Rogue Leaders: The Story of LucasArts
- Rogue Leaders: The Story of LucasArts cover
- Author: Rob Smith
- Language: English
- Subject: LucasArts
- Publisher: Chronicle Books
- Publication date: November 26, 2008
- Publication place: United States
- Media type: Print
- Pages: 256 pp
- ISBN: 0-8118-6184-8

= Rogue Leaders =

2008 book by Rob Smith

Rogue Leaders: The Story of LucasArts is a book about the history of the video game developer and publisher LucasArts, by PlayStation: The Official Magazines Editor-in-Chief Rob Smith, with a foreword by George Lucas.

== Summary ==
In 1982, George Lucas saw potential in the fledgling video game industry and created his own interactive-entertainment company.
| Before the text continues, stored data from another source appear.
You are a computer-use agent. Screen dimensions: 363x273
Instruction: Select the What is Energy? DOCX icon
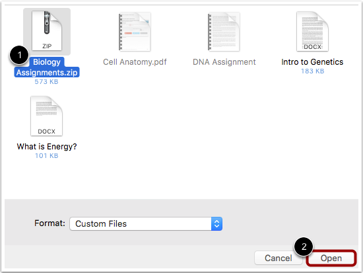click(47, 116)
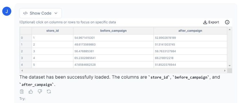Select the after_campaign column header
The image size is (243, 103).
pyautogui.click(x=190, y=31)
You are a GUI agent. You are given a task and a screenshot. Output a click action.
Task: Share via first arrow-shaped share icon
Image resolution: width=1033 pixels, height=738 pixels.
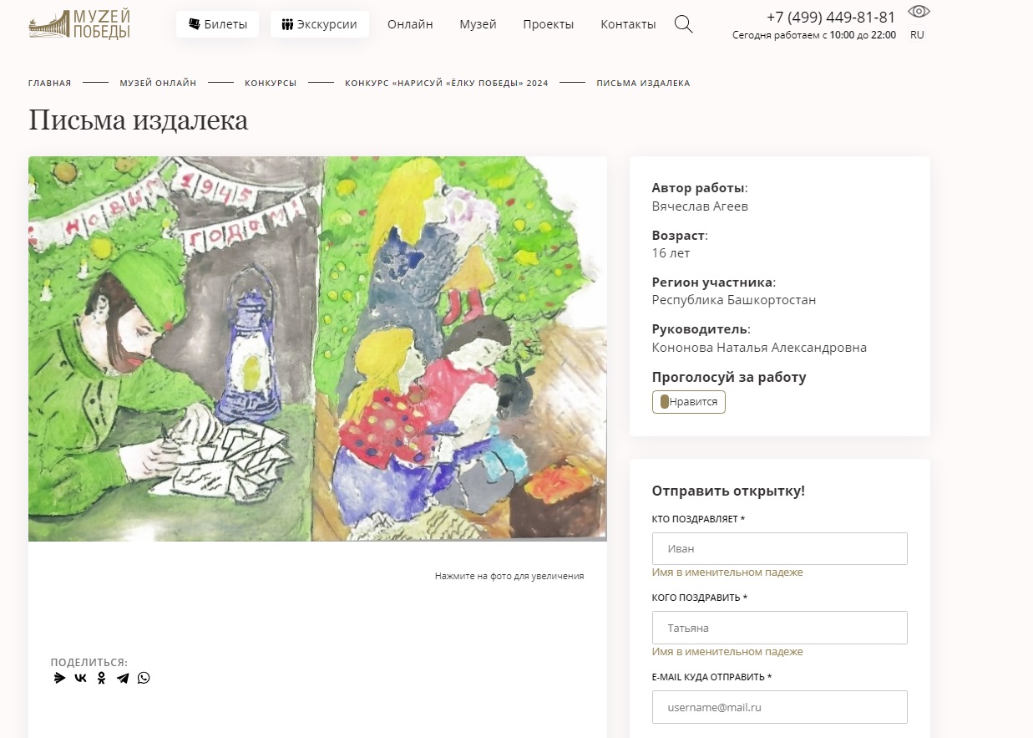(x=59, y=678)
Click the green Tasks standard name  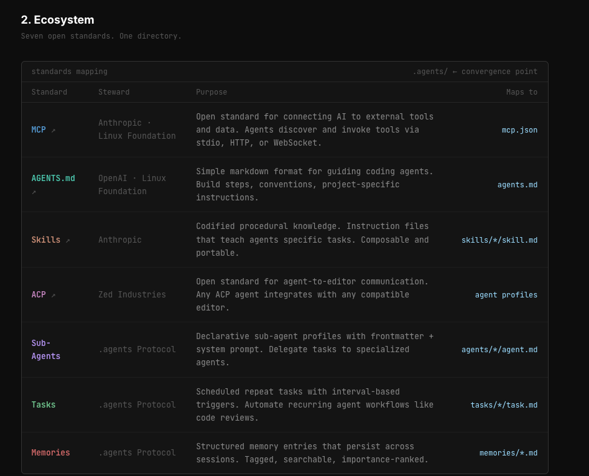point(44,405)
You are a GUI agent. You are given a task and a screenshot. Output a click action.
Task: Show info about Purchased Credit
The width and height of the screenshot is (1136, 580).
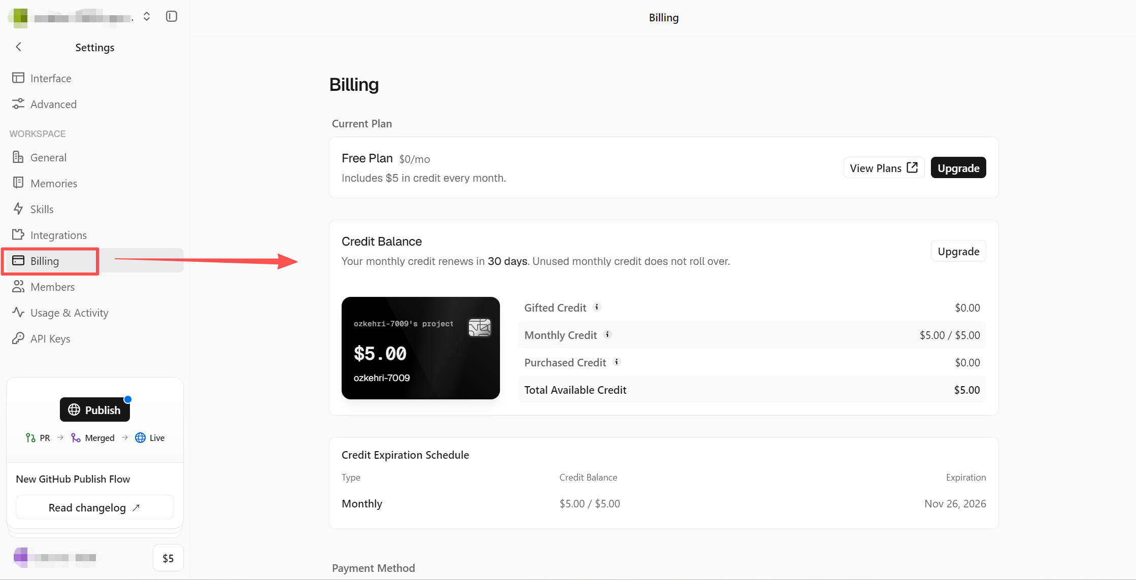click(x=617, y=362)
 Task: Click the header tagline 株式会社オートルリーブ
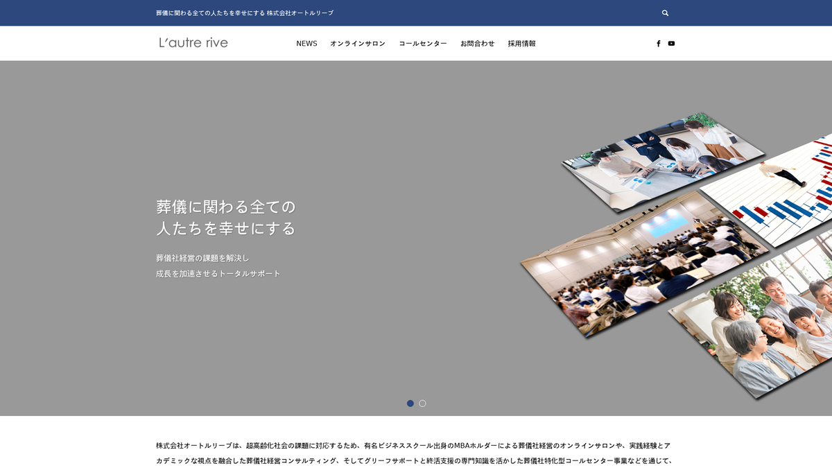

Rogue Leaders is the first substantive survey of a video game company, a deluxe compilation that traces its history through never-before-published interviews. In addition, more than 300 pieces of concept art, character development sketches, and storyboards have been reproduced to showcase the creative talent behind games such as The Secret of Monkey Island, Grim Fandango, and Star Wars: Knights of the Old Republic, as well as games that were never publicly released. The book aims to tell the history of the first 25 years of LucasArts game development and publishing, from its beginning as Lucasfilm Games, to the 2008 releases such as Lego Indiana Jones: The Original Adventures.

The book is also an art book, as it features concept art and unused art concepts from LucasArts games.